Still, even as we sign our lives away, participating in an organized race may provide us with an illusion of safety in a way that an independent backcountry trek might not. If so, I suppose it becomes our job to tear down that illusion and make clear-eyed choices about the risks. That’s easier said than done, of course.
Throughout the aftermath of this year’s race, Pollhammer has remained calm as he answered his critics, walking the fine line of showing empathy for Zanda and his family while making it clear that he believes the error was the racer’s. Initially he seemed shaken, unsure about running the event again next year, but he has since announced the 2019 dates. I asked Pollhammer if, with the benefit of hindsight, he would do anything differently. He said that the rules and safety procedures evolve almost every year, and next year will likely be no different. But there are limits to what he can do, no matter how much he tweaks his protocols
“We can increase the list of mandatory gear, make people carry a sat phone, warn athletes even more so than we do now,” Pollhammer said. “We can do many things.
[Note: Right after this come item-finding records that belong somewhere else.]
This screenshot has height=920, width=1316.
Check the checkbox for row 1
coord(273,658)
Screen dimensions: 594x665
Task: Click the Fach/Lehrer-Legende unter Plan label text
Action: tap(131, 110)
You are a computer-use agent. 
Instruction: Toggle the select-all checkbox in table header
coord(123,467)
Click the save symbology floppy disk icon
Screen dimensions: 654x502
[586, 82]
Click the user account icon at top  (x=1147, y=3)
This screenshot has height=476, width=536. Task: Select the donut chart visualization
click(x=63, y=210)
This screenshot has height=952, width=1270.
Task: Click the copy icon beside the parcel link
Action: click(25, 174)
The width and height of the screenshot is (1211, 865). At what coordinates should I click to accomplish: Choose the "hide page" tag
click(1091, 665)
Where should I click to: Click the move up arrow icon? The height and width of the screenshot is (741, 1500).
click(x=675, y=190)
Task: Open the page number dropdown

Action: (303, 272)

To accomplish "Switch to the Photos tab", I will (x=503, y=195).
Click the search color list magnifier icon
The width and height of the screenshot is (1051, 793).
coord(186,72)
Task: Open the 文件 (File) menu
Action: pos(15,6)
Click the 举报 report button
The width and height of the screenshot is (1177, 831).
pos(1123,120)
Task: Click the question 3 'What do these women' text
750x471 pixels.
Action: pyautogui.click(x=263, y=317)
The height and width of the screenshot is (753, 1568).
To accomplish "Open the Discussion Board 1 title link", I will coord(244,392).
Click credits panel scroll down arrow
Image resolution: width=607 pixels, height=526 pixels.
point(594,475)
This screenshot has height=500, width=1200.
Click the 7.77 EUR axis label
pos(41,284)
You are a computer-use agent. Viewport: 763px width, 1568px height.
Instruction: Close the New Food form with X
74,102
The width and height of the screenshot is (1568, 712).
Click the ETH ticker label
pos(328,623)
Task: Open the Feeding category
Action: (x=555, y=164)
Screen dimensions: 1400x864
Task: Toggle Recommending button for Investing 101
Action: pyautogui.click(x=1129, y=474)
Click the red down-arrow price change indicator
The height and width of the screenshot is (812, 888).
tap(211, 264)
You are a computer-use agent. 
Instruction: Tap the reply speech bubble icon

However, we won’t be able to make sure people don’t get hypothermic and start making mistakes when they are out there. It they don’t act, or if they act too late, it will always mean trouble. I wish I could take that away from them, but it is impossible.”
Or as Nick Griffiths put it, “I can’t blame anybody for it—it was my own fault.”
As for Zanda, he told the CBC that he’ll be back out racing again—on prosthetics, if need be.